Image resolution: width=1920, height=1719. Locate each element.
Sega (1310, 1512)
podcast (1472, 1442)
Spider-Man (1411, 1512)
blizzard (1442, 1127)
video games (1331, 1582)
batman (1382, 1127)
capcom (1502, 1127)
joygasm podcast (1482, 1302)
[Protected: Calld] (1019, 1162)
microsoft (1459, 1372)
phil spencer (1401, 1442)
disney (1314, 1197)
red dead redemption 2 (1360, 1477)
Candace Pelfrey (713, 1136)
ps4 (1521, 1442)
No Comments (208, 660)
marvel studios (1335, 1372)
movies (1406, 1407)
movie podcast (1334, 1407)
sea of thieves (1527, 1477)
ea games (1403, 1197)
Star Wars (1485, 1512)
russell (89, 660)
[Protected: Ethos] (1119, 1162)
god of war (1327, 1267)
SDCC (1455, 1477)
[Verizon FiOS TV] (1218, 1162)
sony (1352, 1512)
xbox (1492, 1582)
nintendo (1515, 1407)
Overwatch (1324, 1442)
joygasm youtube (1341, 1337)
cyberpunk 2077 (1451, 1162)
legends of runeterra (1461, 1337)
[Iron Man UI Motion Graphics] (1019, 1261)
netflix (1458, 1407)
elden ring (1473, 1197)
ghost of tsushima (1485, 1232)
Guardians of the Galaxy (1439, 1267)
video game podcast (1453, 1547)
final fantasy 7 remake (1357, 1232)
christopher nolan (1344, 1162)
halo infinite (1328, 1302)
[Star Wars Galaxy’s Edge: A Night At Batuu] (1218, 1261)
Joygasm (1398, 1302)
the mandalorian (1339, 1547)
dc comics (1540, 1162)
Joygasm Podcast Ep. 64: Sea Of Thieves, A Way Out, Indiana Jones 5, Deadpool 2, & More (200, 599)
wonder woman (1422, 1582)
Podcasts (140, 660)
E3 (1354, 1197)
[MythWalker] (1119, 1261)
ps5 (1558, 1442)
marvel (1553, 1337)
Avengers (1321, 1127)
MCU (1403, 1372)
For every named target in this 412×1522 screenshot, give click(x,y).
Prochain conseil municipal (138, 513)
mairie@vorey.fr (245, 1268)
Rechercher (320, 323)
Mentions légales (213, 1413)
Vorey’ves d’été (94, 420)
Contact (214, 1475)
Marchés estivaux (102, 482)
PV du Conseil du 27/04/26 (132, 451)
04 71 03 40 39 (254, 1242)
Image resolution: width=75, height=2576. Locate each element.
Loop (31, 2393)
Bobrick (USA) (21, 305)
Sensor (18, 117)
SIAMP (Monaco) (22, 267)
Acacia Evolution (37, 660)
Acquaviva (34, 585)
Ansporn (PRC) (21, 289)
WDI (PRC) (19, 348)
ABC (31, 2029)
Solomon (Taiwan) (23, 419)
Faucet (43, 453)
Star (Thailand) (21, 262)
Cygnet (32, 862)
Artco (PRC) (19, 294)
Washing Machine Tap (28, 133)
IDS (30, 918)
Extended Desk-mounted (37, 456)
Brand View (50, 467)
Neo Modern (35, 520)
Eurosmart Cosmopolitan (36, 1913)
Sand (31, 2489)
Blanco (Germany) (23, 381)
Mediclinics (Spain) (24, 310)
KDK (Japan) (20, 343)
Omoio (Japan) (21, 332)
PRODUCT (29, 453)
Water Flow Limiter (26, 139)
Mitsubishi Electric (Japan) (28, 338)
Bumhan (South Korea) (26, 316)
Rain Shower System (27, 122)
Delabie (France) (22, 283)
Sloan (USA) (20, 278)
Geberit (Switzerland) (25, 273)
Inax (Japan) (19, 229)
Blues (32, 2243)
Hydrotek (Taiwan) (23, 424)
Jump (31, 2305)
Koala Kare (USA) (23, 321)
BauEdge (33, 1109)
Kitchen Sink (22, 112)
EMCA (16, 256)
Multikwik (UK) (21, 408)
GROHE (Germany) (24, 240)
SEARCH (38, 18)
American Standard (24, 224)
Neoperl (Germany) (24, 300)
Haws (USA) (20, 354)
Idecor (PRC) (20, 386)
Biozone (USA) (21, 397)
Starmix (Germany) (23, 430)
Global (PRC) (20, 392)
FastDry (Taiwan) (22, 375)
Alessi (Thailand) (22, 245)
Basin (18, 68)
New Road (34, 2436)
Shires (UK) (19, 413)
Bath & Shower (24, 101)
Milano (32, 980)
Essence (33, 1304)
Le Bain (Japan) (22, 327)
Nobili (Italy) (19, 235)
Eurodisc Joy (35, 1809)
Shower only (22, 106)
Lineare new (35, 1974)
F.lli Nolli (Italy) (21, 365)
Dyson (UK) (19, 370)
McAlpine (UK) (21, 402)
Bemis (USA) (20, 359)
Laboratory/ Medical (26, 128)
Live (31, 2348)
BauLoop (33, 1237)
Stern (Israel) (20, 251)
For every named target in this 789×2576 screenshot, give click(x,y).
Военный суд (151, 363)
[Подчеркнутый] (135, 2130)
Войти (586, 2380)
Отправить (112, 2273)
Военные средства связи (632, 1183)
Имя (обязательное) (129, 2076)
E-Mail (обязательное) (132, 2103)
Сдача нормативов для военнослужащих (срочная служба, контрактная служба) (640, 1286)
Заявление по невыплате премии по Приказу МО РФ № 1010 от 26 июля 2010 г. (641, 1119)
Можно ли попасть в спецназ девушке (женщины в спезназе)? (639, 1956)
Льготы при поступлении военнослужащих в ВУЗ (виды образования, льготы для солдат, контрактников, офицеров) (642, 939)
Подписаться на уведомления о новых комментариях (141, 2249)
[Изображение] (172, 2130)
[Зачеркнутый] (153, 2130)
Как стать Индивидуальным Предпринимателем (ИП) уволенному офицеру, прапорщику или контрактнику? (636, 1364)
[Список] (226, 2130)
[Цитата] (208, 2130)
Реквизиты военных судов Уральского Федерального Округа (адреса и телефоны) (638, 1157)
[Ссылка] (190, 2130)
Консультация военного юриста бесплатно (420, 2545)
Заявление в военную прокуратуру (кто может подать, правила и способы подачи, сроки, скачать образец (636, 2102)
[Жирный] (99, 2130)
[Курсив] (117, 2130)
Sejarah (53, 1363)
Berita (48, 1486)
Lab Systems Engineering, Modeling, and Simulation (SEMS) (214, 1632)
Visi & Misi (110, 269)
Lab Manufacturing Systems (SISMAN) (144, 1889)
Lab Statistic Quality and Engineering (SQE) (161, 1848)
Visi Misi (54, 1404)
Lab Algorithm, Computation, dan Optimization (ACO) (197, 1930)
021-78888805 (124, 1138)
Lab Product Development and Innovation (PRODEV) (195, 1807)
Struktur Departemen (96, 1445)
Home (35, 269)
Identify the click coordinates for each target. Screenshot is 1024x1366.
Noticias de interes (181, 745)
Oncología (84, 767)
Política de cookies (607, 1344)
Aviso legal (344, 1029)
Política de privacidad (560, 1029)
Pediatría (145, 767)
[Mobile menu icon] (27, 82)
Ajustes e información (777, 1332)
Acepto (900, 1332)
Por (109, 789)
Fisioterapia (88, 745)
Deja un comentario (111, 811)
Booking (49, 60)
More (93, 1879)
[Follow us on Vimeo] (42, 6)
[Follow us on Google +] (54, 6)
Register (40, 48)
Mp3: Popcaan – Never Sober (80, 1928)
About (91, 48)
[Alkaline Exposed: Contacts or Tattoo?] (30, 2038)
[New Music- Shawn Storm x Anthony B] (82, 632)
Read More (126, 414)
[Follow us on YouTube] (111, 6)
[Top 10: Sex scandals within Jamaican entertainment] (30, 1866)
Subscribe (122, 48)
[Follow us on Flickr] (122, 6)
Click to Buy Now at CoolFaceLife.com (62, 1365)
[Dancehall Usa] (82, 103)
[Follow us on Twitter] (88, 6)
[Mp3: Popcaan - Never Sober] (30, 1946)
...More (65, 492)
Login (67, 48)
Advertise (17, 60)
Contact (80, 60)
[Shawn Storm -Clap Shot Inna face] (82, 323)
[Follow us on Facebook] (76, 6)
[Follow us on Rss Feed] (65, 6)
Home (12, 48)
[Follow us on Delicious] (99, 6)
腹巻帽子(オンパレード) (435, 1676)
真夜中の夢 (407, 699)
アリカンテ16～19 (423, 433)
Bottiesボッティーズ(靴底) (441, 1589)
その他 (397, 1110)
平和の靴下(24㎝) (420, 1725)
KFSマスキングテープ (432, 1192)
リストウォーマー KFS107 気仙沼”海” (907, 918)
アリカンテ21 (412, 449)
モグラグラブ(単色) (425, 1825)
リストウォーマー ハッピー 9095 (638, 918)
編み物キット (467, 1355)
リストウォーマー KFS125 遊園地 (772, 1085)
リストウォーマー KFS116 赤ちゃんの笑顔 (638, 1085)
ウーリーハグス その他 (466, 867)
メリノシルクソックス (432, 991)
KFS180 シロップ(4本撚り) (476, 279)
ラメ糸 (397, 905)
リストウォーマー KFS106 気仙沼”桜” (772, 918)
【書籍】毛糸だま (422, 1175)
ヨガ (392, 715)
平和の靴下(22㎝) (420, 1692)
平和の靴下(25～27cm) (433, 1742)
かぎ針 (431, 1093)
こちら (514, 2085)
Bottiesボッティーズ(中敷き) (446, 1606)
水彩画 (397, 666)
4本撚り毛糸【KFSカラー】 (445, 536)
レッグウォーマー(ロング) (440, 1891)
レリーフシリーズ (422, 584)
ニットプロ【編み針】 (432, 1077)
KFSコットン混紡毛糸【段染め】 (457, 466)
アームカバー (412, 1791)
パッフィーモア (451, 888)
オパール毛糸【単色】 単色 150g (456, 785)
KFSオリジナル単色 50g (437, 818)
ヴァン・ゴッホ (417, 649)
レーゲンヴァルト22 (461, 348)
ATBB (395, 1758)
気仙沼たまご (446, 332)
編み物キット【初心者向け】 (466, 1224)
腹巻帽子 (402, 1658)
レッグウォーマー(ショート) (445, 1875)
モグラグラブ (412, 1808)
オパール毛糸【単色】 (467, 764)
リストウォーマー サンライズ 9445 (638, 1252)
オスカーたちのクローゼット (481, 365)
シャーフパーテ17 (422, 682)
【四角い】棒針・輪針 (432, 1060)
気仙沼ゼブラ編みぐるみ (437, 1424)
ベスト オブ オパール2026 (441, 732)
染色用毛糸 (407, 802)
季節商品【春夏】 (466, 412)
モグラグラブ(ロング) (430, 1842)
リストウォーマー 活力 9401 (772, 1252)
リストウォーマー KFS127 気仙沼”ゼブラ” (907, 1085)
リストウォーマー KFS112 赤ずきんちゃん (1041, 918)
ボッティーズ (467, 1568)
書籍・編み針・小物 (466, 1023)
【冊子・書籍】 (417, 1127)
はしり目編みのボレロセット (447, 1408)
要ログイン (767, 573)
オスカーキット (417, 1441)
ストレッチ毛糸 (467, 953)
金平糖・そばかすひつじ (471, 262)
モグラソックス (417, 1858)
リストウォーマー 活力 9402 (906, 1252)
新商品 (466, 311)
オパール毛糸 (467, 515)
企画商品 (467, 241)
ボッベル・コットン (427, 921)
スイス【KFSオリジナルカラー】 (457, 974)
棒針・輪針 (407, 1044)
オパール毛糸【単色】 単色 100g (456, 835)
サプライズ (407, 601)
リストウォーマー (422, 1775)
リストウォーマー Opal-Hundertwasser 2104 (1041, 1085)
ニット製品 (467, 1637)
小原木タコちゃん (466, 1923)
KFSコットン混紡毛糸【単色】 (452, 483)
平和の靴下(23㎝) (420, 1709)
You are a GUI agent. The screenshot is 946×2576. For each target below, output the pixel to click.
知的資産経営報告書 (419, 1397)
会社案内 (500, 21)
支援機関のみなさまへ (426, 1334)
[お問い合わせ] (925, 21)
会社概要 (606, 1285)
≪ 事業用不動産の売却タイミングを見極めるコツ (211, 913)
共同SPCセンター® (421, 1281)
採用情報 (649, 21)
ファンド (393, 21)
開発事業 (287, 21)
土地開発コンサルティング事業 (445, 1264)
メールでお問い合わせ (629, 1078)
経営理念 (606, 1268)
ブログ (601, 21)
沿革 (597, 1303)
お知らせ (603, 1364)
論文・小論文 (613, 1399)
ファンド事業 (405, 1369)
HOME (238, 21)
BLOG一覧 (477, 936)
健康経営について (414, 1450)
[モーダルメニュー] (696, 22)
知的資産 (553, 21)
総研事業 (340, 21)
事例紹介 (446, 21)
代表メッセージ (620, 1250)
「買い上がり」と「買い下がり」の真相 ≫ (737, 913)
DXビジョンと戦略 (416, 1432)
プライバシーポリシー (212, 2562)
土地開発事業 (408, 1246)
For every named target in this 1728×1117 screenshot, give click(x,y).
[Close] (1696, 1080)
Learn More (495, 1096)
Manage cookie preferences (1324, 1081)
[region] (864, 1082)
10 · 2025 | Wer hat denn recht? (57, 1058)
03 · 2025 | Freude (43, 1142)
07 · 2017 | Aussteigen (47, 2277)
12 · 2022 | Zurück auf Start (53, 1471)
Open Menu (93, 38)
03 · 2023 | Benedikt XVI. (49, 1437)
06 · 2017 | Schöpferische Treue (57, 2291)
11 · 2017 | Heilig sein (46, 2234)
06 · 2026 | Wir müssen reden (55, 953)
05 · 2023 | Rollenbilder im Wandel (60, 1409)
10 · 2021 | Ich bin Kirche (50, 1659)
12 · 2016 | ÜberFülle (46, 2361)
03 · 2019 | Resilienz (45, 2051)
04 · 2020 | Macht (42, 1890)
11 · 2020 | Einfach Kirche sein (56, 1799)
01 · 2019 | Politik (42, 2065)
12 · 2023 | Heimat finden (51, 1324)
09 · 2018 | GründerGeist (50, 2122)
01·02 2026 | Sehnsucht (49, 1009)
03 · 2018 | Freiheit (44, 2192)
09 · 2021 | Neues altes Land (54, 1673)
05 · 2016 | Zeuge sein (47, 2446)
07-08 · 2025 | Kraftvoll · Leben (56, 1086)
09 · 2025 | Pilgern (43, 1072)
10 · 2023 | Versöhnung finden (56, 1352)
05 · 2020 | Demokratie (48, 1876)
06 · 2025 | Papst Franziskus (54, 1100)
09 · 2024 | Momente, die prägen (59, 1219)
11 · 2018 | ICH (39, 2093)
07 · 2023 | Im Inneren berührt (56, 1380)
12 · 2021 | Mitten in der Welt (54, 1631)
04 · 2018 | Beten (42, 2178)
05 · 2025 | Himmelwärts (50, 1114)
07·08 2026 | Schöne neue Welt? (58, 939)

Exercise brief: Each line from the beginning of the listing up to the line where "movies (1406, 1407)" appears needs to be given again exactly; please add nothing else.

Response for this exercise:
Image resolution: width=1920, height=1719. Locate each element.
Sega (1310, 1512)
podcast (1472, 1442)
Spider-Man (1411, 1512)
blizzard (1442, 1127)
video games (1331, 1582)
batman (1382, 1127)
capcom (1502, 1127)
joygasm podcast (1482, 1302)
[Protected: Calld] (1019, 1162)
microsoft (1459, 1372)
phil spencer (1401, 1442)
disney (1314, 1197)
red dead redemption 2 (1360, 1477)
Candace Pelfrey (713, 1136)
ps4 (1521, 1442)
No Comments (208, 660)
marvel studios (1335, 1372)
movies (1406, 1407)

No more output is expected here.